What’s Going On-Marvin Gaye
Marvin Gaye broke the mold with this legendary album and the cover is no exception. Marvin was desperate to leave the typical look and sound of Motown. He felt like the music and no real depth or reflection on the times, and he was at odds with Berry Gordy because of this. Berry didn’t believe in Marvin’s vision and tried to set him up for failure by giving him a strict deadline for the album to be completed in 30 days time. So, with that in mind, the cover photoshoot was done without any real direction or theme. It really wasn’t intended to be “iconic” at all. Marvin just stepped out into his backyard to take the shots, and he just happened to look like the predecessor for Shaft in his black trench coat posing in the rain. The photo we see today was initially rejected as it was criticized for seeing too far up Marvin’s nose. However, Marvin eventually had his way on all fronts, agreeing with art supervisor Curtis McNair that the photo we see today WAS the album cover indeed.
The photographs on the front and back covers were taken by John’s wife, Yoko Ono, simply using a Polaroid camera. It was previously believed that the front cover photo was taken by Andy Warhol. John spoke on the organic way the album cover came to be. “My album front and back was taken by Yoko as a Polaroid. It’s a new one called a Polaroid close-up. It’s fantastic. She took a photo of me, and then we had this painting off a guy called Geoff Hendricks who only paints the sky. And I was standing in front of it, in the hotel room and she superimposed the picture of it on me after, so I was in the cloud with my head. And then I lay down on the window sill to get a lying-down picture for the backside, which she wanted with the cloud above my head. And I’m sort of ‘imagining.‘
Sign O the Times-Prince
The modern-day Mozart, Prince Rogers Nelson, was all about going in a different direction with his art and not looking back. Janelle Okwodu focuses on the creative process on this album cover with his photographer Jeff Katz. “The digital retouching and editing now routine on photoshoots from magazines to Instagram was also nonexistent. (Jeff) Katz worked entirely on film, designing the lighting himself. “There is no photo manipulation, no composites. It was all done old school,” he says. “Every image you see exists on a piece of film; the colors are exactly how they appeared in life.” The cover is interesting to behold, as a composite of stage props are strewn about in a helter-skelter way. Due to the closeness of Prince to the camera, it looks like he’s “photoshopped” inside of the photo. However, every part of the image is fully present, and consisted of items that came directly from Prince’s residence, pre-Paisley Park.

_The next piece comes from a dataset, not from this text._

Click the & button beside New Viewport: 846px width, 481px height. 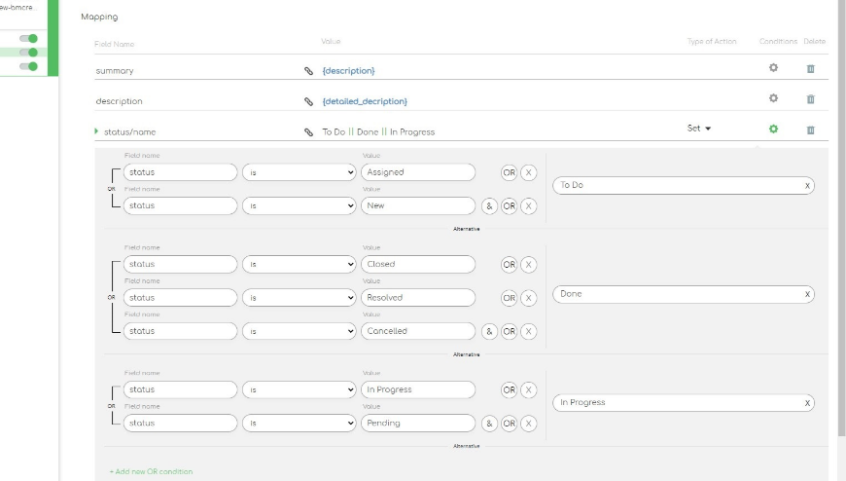point(489,205)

“The props had been taken from his apartment,” says Katz, who recalls the artist’s attention to detail. “He always wanted to see the film afterward; he would just hold it up to the light and see it.” Even the slightly out-of-focus blur that features in the final photo was a result of Prince’s willingness to think outside the box. “The shoot was pretty much over, and I had an apple box sitting in front of the camera, he just walked up to me with a smirk,” says Katz. “He sat on it, put his face right up to my lens, and so I shot it. Without even seeing it, he laughed and said, ‘That’s the cover.’”
You know when a singer hit the side lean on an album cover it was about to be LIT. Considering the fact that this album is the greatest selling album of all time, this cover photo is officially the most circulated picture of a human being EVER (!!!). Dick Zimmerman shot this iconic photo, which resulted from a six-hour photo shoot. Michael loved so many of the photos that resulted from the shoot, yet trusted Quincy Jones with the final image. We love a vintage shot of the King of Pop, and this photo is quite literally a piece of cultural history.
Island Life-Grace Jones
Grace Jones’ album cover has been continually replicated and lampooned by many, and it’s easy to see why. Not only is it visually striking and controversial (at the time), but it was innovative considering that the photographer behind it was “photoshopping” images before the software ever existed. Jean Paul Goude spoke to the Hearld in 2010 about the process. “I don’t want to sound immodest but I was Photoshopping images long before digital cameras and computers had even been invented. “If you really study it, the pose is anatomically impossible,” Goude writes of the picture in his 1982 book, Jungle Fever. “First, I photographed her in different positions — to get all my references, which I combined,” he explains. “I cut her legs apart, lengthened them, and turned her body completely to face the audience … then I started painting, joining up all those pieces to give the illusion that Grace Jones actually posed for the photograph and that only she was capable of assuming such a position.” Goude’s work with Grace pretty much set the stage for artistic innovation by physically altering images to present her as ultimate, otherworldly work of art.
Analog film is delicate and has it has its limitations for sure, but essentially, you can still do ANYTHING you want in the medium. Create those flawless album covers!